You’ve been checking your messages, emails and notifications for around an hour and everything has been eerily quiet.
The team are exhausted.
Their brains are mush with the battle that has been going on since lunch. It’s dark outside and folks want to go home to spend some time with their loved ones.
The team go over the wild scribbles on the whiteboard one last time, just to see if anything has been missed. Everything looks fine. The powers that be call it and end the P1 incident. Following a notification to the wider business this battle is over but the war rages on.
It’s time to go home.
‘See you at the postmortem…’
A postmortem (or post-mortem) is a ceremony that is intended to allow you and the team a chance to go through a past incident, while still fresh in their mind. The end result of a postmortem is learning.
The word ‘postmortem’ does indeed sound a bit scary as it is usually the result of something dying.
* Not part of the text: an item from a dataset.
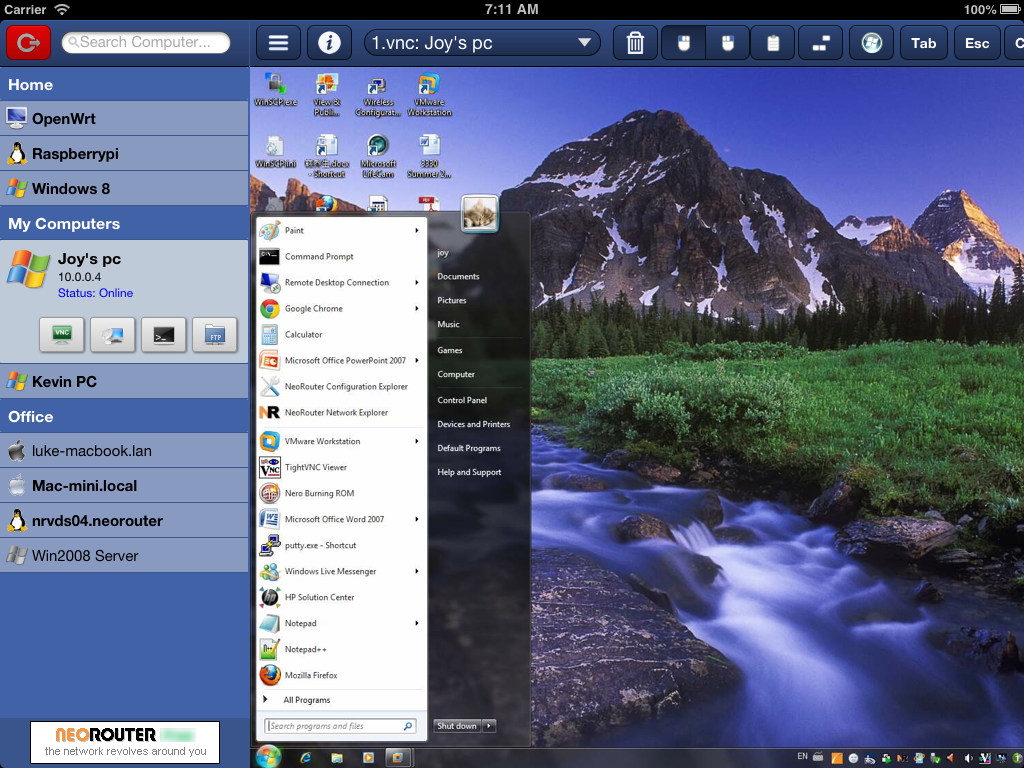
Task: Open VNC connection for Joy's pc
Action: [x=61, y=334]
It really does depend on the workplace culture on how these ceremonies are respected and carried out.
https://blog.octanner.com/leadership/how-leaders-are-killing-innovation If a postmortem includes some kind of death march from middle management intended to throw someone under the bus; then your current culture has far bigger problems than a SQL server outage.
Ultimately as an Engineering Manager, Development Manager, Ops Manager, VP of Engineering or CTO; you must take accountability for things that go wrong inside your department.
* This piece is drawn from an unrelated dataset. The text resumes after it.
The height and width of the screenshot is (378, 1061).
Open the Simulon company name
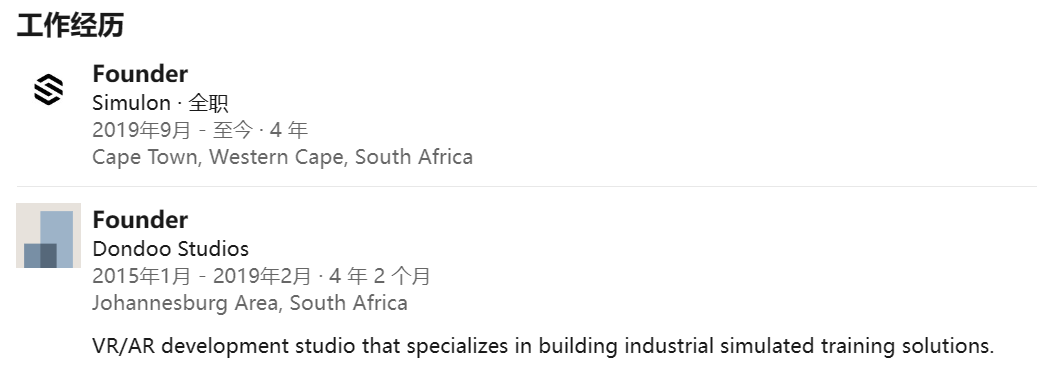(x=131, y=103)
Your ego cannot come before the humans in the team.
If you are the one accountable for the incident or you need to run a postmortem to initiate some learning, here are a few things you should be thinking about to get the most out of a usually tricky situation.
Who to Invite
A practical postmortem should be open to anyone in the company to attend.
If the thought of managers from other teams/departments coming gives you a panic attack then good! If they are coming it’s likely they want to know what happened and also how it was fixed. They care about the outage as it has effected them in some way.
It’s probably not a good idea to have the postmortem without the members of the team who actually found, dealt with or fixed the problem. You need them to help drive the conversation about what really happened as well as help set the scene for everyone else.
Get as big a space as possible (with preferably a whiteboard) with some sticky notes as you are going to want to write stuff down. You should want to show a visual picture of what happened.
You should also clearly state somewhere that the meeting, discussion and actions will be minuted for anyone who can’t attend.
Set the scene.
As the presenter of the postmortem you should have a clear enough account of what happened to at least open the scene.
Opening with an account of how the incident was flagged to the team is a really good starting point, it also gives you a chance to tell the audience exactly how the incident was discovered; by your team or your customers.
Present the problems that were first brought to the teams attention so that it gives everyone in the audience a context for what is about to be discussed.
Guiding The Conversation
Your job in this postmortem is to try and guide the team into learning from failure so that they can reduce the risk of it happening again.
There is no doubt that you and the rest of the team have probably been thinking about solutions since it happened, but it’s good to get this out from the conversation. You want to eek it out of the team to see if they are thinking the same way as you… maybe your way isn’t the best way. If you are leading the discussion you are likely in a more ‘powerful’ position; your ideas may stop others from putting forward their own.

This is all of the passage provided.